▶ _WHAT TO PRODUCE_:
Would you please restate all of the entries exactly, apart from the pictures?

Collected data
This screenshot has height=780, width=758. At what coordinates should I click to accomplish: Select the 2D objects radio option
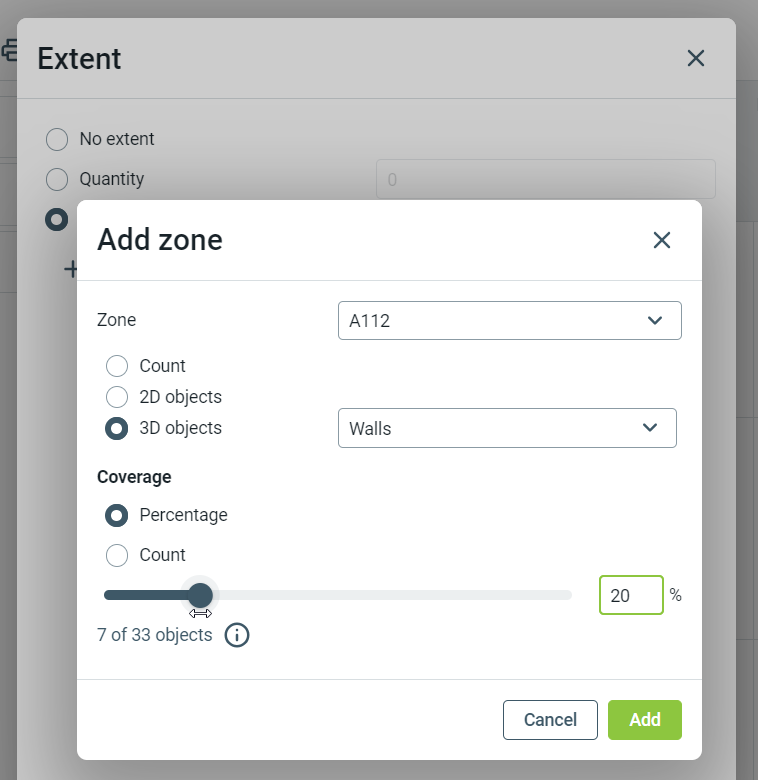117,397
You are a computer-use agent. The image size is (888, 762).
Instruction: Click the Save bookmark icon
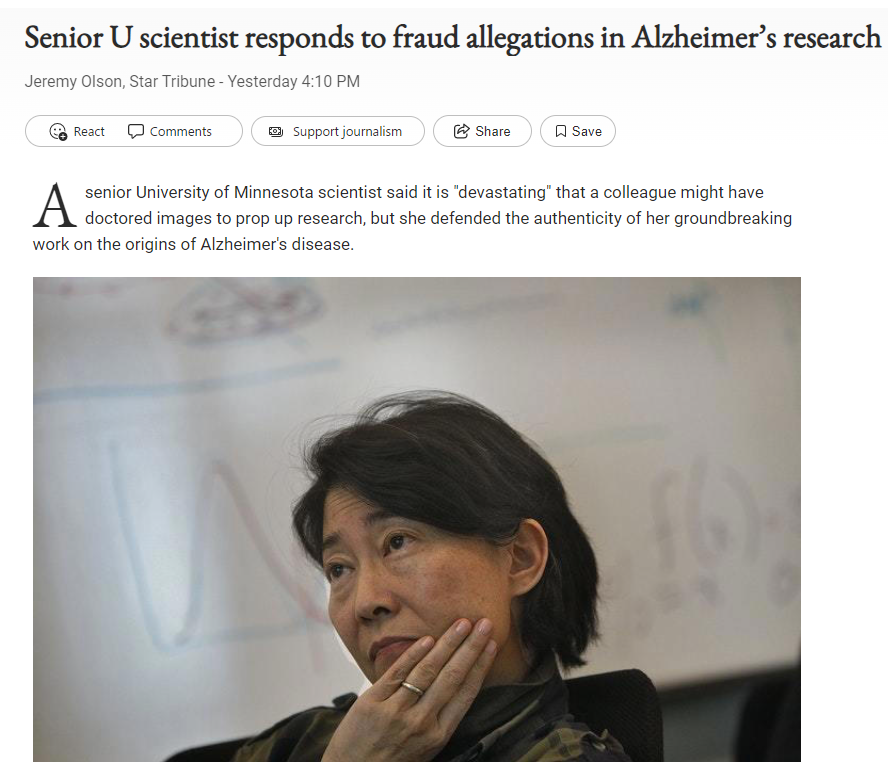pos(561,131)

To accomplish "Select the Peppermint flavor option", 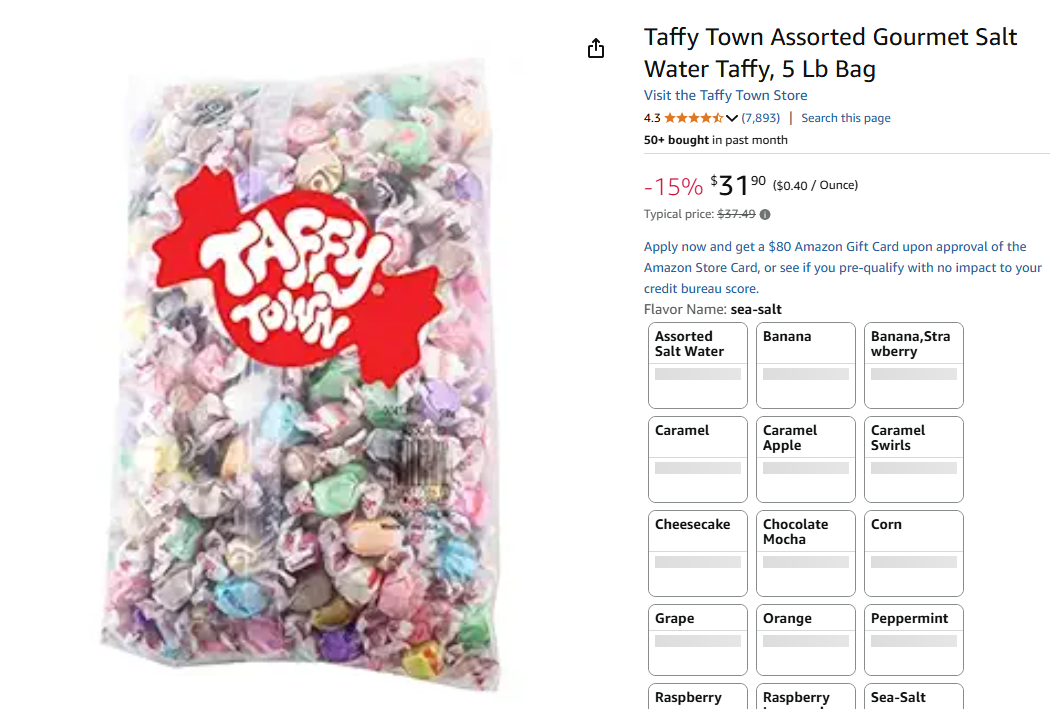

▶ _TASK SOLUTION_:
This screenshot has height=780, width=758. At what coordinates should I click to accomplish: Select the 2D objects radio option
117,397
You are a computer-use agent. The image size is (888, 762).
Instruction: Click the Save bookmark icon
pos(561,131)

To accomplish "Select the Peppermint flavor option", 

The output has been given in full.